**Work instruction:**
Among the entries that follow, find the lines holding "agent" and say how many there are, with no other words.

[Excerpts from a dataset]
------------------------

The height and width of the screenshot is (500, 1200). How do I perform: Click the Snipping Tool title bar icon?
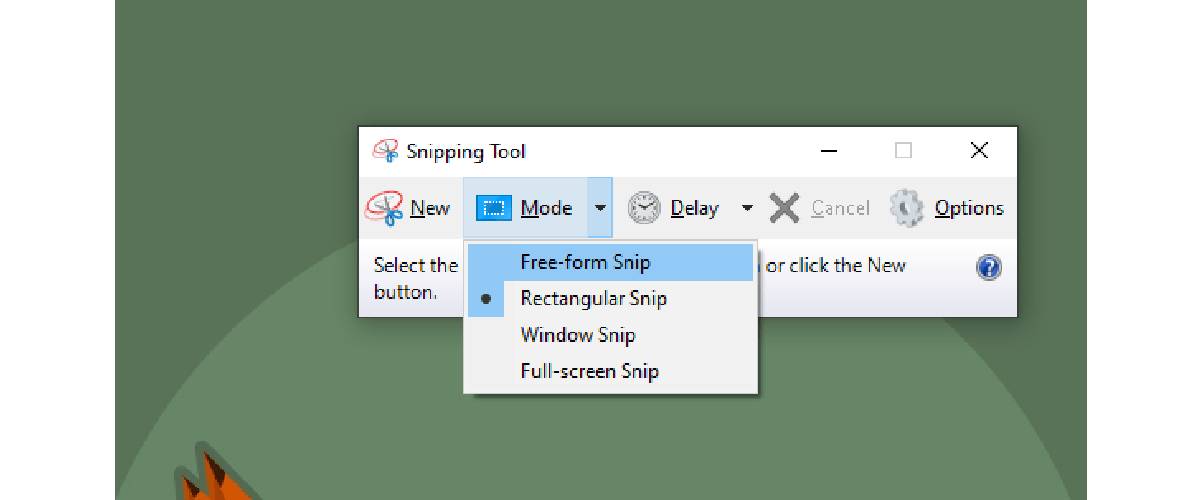(x=385, y=151)
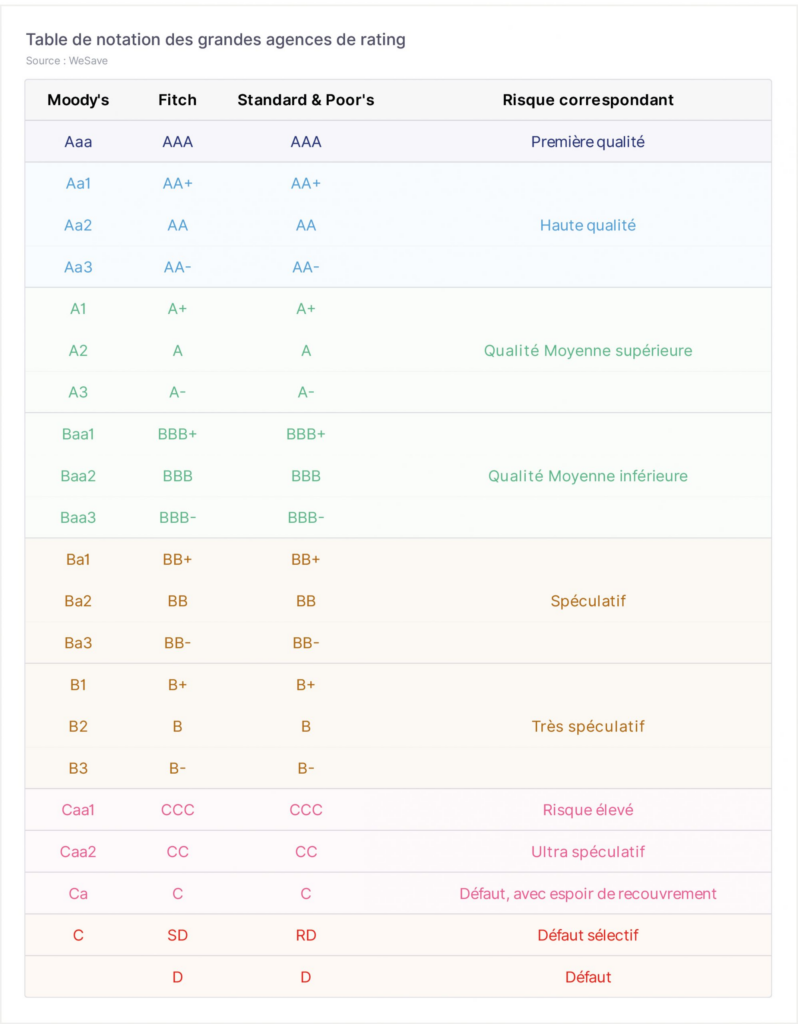798x1024 pixels.
Task: Select the Aaa cell under Moody's
Action: [78, 142]
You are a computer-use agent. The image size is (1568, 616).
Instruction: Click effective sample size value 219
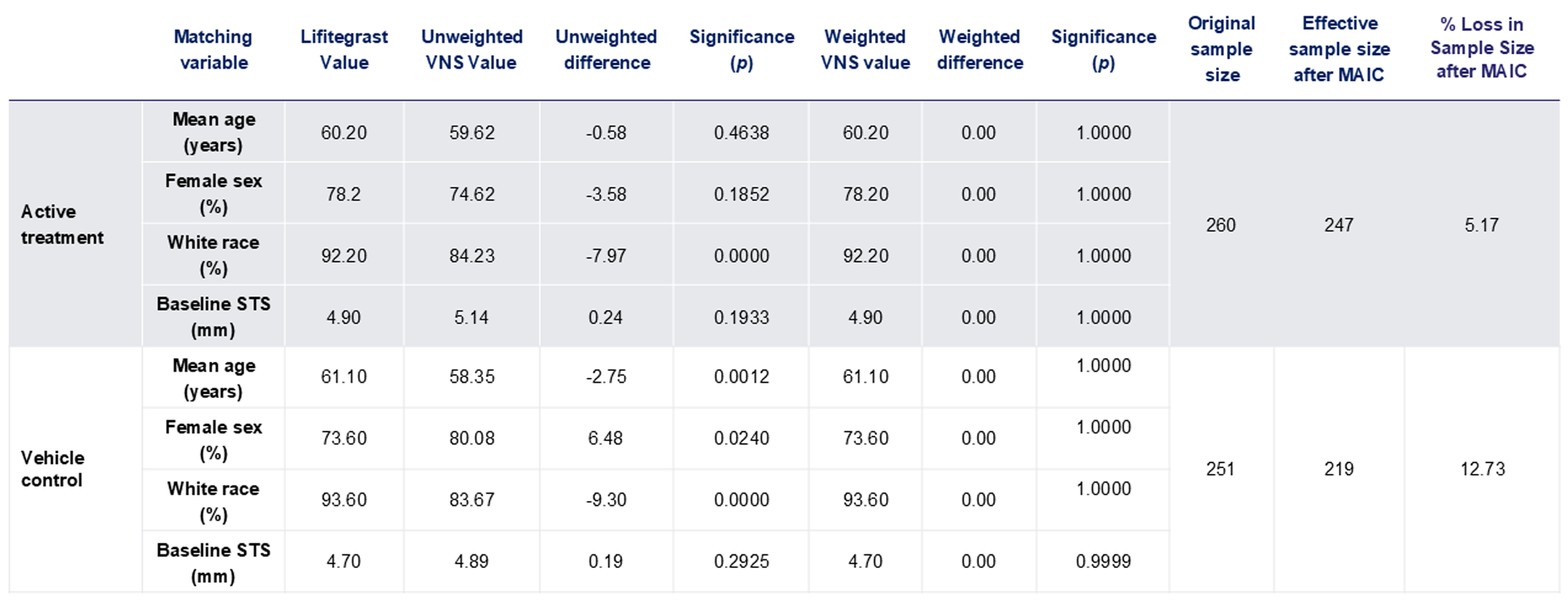click(1339, 469)
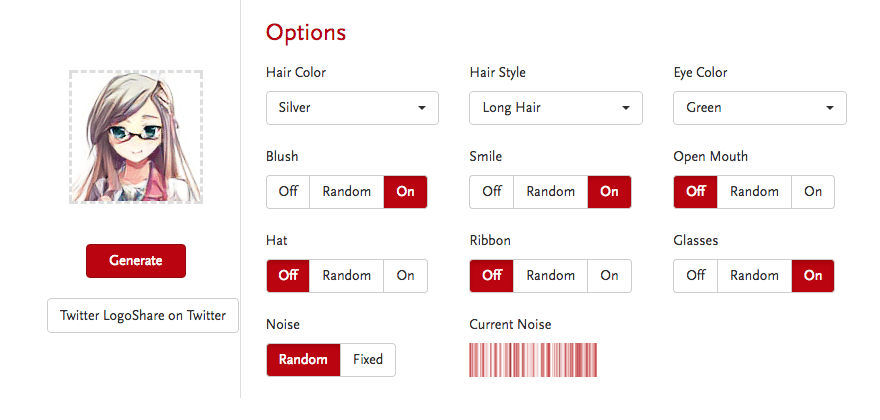
Task: Open the Hair Color dropdown
Action: 352,108
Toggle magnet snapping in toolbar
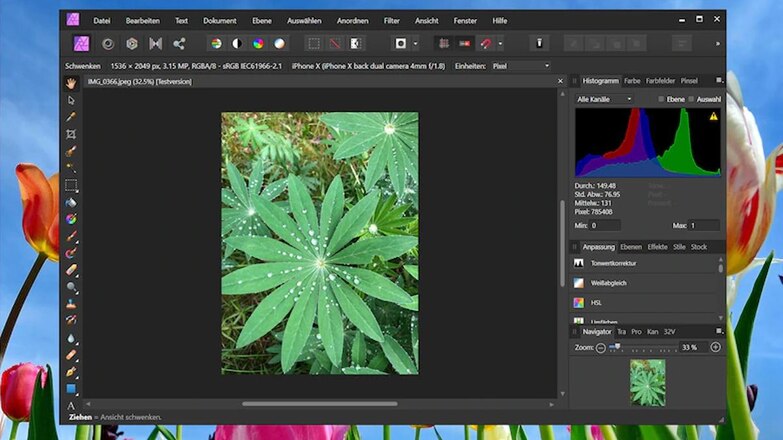Image resolution: width=783 pixels, height=440 pixels. click(x=485, y=43)
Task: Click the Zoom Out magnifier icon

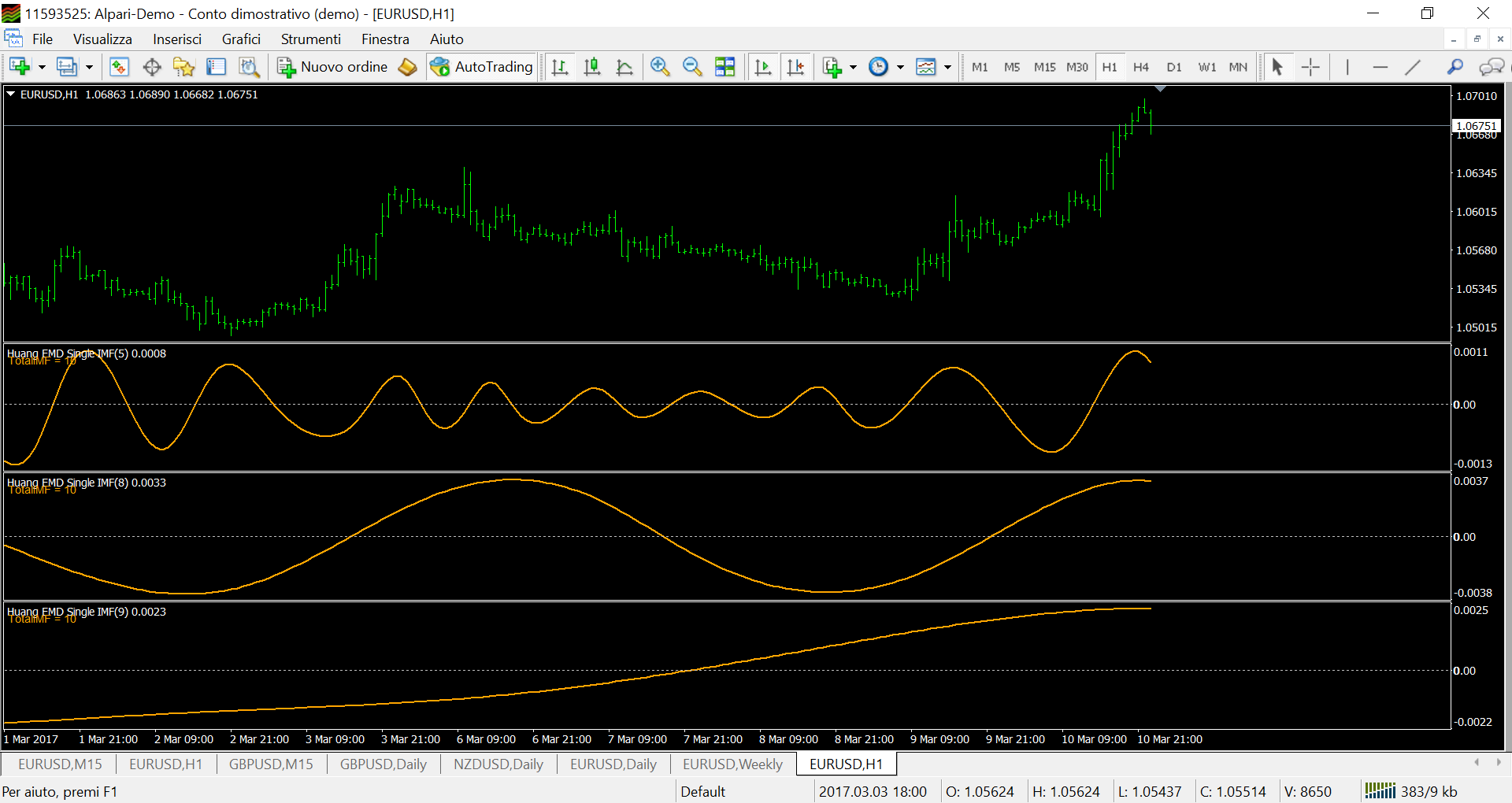Action: (692, 67)
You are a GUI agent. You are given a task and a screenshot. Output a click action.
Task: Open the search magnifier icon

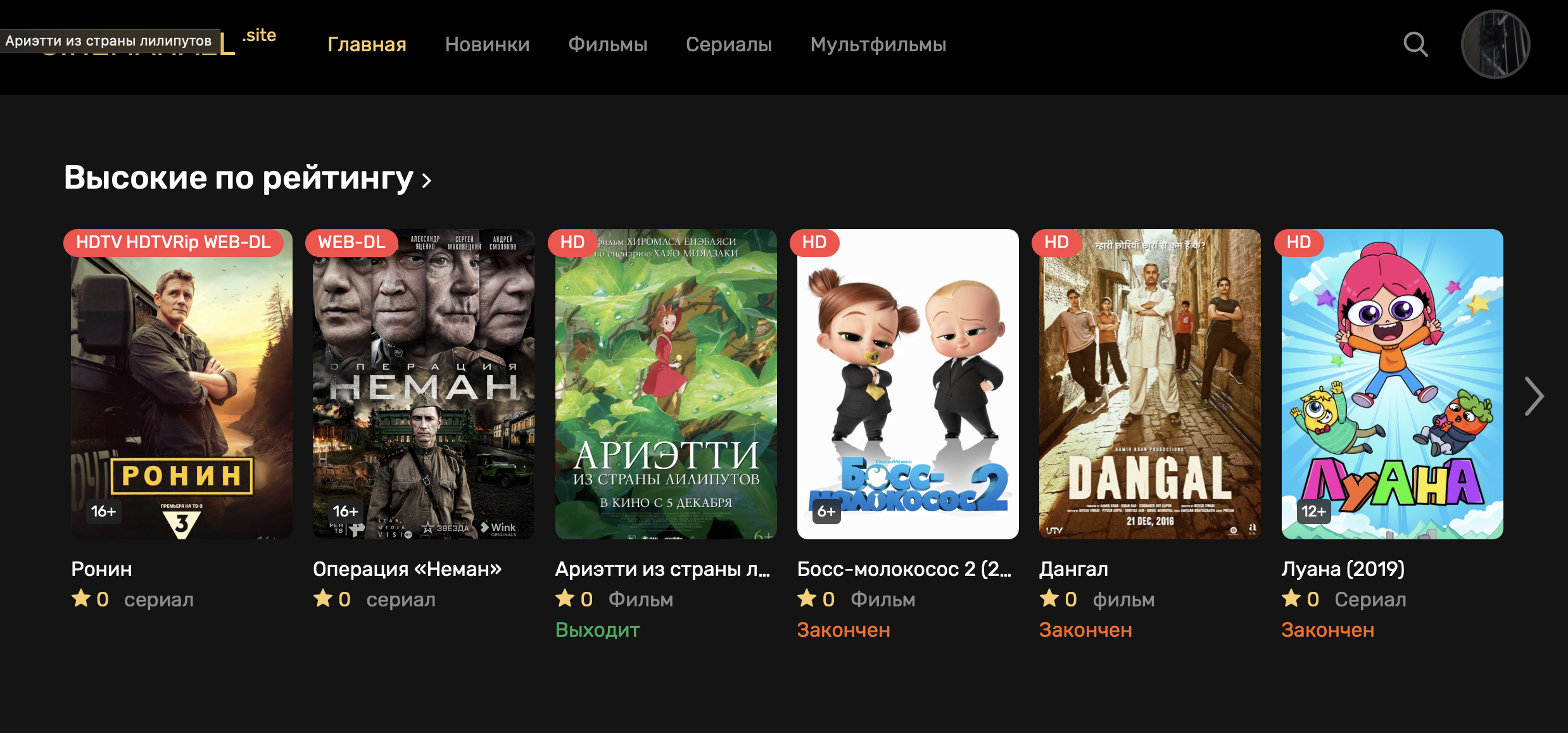click(x=1415, y=44)
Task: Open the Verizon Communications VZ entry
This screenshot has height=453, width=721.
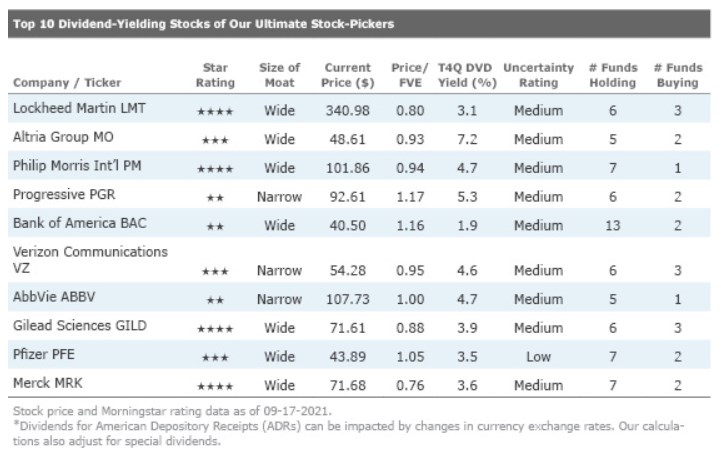Action: [x=90, y=259]
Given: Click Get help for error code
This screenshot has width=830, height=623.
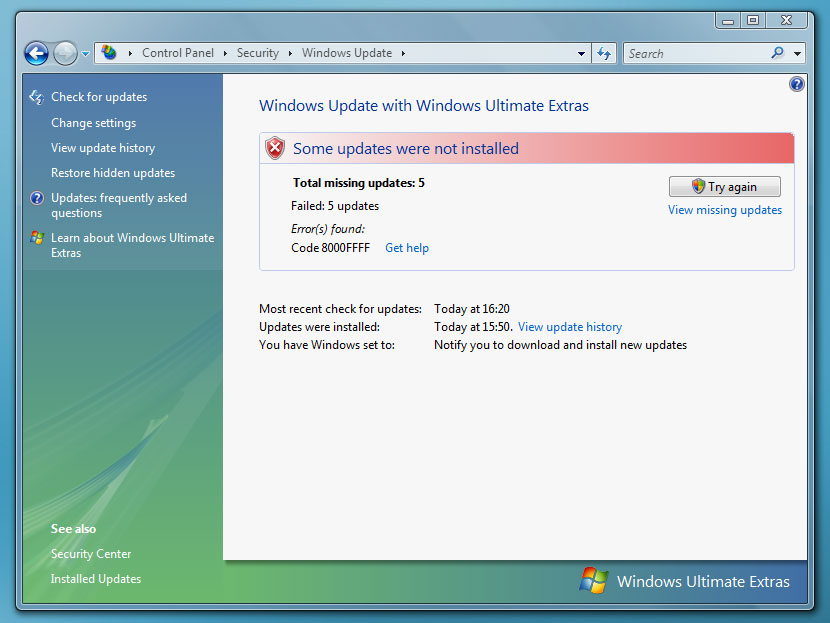Looking at the screenshot, I should click(406, 248).
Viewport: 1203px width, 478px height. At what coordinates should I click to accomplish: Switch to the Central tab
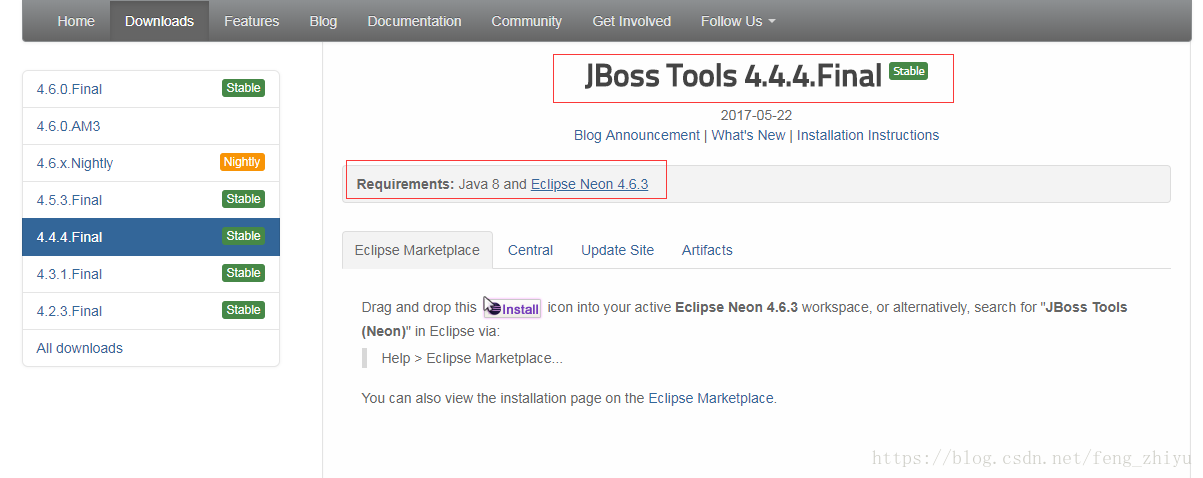(x=530, y=250)

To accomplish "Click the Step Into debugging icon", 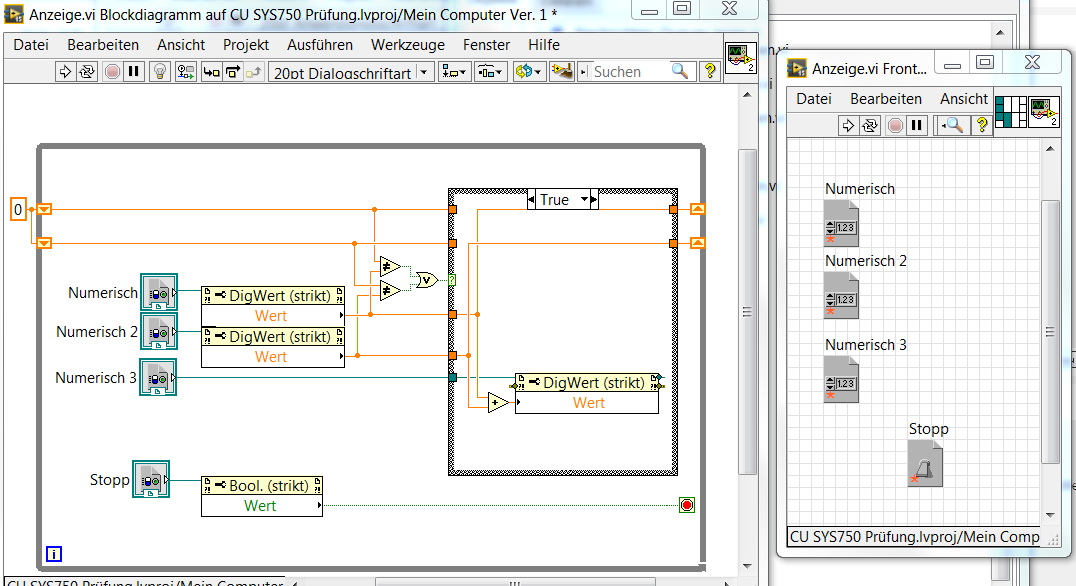I will tap(211, 71).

------------------------

**Written reply:**
2